[Data entries]
=====
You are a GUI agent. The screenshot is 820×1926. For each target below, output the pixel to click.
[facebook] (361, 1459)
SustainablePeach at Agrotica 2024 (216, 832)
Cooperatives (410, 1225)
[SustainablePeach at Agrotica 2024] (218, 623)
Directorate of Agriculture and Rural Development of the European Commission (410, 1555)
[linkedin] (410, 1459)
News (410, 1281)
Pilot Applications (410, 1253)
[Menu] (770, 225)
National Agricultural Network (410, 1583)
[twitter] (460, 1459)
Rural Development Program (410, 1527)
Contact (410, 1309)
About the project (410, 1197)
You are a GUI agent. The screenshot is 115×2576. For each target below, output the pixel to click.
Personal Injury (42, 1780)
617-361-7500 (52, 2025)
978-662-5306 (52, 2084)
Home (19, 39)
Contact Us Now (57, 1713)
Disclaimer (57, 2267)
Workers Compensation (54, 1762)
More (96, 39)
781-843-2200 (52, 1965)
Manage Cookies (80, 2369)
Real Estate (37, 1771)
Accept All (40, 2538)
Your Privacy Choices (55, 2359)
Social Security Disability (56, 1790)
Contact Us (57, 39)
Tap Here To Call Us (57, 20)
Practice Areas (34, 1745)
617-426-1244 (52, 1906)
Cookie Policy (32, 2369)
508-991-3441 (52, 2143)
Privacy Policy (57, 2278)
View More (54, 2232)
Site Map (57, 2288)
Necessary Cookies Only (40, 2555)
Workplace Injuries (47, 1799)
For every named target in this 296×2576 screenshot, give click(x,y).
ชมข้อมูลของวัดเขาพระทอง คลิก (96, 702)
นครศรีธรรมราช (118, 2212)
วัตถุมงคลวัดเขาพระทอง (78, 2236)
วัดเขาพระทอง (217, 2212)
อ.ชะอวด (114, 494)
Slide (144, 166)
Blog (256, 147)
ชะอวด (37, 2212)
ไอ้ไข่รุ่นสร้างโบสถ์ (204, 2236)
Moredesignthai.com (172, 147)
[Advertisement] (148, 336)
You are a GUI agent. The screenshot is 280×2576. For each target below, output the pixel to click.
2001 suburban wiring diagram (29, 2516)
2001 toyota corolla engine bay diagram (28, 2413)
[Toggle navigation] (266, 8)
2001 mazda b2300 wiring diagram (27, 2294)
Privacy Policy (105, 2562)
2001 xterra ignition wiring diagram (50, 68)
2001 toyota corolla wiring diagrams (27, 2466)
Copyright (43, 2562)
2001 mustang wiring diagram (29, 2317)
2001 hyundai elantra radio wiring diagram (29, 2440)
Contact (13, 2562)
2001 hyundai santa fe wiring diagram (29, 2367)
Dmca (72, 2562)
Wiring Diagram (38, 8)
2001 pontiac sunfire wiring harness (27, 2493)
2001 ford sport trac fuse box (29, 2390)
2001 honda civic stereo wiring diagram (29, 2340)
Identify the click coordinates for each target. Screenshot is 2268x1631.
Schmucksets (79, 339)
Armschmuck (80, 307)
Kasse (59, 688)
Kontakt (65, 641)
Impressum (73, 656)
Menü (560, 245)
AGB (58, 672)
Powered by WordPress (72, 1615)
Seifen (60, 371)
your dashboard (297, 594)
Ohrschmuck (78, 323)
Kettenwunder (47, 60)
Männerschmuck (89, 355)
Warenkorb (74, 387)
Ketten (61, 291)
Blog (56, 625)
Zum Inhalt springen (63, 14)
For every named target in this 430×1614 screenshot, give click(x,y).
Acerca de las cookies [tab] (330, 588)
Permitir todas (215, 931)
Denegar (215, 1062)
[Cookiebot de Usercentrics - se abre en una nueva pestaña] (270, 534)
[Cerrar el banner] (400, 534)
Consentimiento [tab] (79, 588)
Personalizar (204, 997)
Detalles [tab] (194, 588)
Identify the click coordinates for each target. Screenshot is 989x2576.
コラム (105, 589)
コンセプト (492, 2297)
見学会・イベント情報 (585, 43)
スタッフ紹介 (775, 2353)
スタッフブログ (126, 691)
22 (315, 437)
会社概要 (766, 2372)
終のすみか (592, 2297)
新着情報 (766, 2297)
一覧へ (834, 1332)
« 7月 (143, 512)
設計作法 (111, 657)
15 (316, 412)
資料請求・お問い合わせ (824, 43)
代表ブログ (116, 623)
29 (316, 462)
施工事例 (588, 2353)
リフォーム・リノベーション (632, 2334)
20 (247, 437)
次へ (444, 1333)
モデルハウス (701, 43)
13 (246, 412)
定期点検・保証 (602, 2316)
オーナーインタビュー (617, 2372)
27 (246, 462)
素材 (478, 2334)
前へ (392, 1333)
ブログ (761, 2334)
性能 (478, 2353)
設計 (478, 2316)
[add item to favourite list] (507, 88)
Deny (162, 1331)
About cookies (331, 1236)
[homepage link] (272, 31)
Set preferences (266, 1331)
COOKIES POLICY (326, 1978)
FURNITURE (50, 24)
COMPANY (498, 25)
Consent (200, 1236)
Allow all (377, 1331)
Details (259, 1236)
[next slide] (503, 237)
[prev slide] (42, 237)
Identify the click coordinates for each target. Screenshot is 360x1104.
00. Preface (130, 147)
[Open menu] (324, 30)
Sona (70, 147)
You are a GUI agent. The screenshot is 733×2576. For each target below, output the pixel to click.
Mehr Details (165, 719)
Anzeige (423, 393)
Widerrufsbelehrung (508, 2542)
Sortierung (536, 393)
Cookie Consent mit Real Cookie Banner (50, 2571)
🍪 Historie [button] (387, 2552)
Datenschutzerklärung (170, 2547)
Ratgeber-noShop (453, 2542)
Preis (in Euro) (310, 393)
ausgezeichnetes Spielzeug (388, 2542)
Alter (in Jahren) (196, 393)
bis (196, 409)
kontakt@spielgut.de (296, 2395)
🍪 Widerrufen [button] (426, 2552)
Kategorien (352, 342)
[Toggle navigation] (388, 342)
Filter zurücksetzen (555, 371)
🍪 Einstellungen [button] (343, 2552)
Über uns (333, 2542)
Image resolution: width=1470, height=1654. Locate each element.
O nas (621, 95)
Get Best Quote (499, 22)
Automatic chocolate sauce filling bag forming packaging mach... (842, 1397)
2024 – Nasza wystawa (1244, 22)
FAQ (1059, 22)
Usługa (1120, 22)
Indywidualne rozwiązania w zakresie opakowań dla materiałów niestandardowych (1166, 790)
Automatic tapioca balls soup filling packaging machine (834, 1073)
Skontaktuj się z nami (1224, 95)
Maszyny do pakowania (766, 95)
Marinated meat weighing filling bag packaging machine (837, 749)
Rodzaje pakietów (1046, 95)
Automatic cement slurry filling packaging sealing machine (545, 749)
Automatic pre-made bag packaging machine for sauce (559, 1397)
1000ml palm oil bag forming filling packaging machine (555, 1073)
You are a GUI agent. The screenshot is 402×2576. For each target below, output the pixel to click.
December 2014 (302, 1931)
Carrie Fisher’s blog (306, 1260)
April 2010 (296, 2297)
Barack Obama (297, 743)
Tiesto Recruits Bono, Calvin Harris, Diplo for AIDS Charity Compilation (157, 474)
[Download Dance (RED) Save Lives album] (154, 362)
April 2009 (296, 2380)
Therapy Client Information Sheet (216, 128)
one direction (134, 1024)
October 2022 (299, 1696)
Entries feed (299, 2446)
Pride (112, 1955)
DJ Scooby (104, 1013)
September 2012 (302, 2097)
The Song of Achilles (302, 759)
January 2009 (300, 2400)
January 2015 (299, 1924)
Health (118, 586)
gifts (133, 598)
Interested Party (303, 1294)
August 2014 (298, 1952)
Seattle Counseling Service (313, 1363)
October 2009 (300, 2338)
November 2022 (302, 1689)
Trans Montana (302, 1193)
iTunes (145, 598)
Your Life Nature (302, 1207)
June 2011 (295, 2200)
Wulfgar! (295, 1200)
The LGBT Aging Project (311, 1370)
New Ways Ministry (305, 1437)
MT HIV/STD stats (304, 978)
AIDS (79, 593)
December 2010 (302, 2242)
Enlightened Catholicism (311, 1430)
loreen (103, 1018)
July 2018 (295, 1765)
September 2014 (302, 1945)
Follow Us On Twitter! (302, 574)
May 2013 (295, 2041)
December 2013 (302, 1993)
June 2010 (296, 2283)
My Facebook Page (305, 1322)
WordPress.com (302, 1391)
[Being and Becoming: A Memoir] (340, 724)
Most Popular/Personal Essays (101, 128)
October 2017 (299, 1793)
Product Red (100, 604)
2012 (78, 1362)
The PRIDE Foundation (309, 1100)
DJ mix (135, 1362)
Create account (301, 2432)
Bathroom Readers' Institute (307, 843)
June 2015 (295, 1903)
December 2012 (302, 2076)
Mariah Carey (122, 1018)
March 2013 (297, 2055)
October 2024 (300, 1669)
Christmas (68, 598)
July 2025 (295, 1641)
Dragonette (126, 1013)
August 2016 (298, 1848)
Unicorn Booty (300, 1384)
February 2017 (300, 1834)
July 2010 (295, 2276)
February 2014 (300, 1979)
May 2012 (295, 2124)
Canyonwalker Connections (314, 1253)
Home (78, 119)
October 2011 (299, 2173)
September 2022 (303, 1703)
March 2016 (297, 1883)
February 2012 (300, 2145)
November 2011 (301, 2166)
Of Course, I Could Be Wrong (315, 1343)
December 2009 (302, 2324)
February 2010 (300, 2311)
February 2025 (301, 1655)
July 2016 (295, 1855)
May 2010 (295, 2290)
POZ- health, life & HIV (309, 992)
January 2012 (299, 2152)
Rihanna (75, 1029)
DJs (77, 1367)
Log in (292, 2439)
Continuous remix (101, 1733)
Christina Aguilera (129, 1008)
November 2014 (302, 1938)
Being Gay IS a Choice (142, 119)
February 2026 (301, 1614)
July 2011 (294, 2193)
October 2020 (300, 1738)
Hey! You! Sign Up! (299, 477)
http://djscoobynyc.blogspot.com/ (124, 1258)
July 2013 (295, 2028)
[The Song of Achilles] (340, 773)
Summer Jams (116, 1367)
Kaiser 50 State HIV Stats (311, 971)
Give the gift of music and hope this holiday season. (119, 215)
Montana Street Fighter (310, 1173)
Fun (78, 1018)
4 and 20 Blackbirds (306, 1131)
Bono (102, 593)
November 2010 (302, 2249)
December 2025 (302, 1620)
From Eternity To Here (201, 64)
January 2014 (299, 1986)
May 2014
=====
Task directions | The count of lines above that include the string "WordPress" is the sole expected answer.

Answer to the problem | 2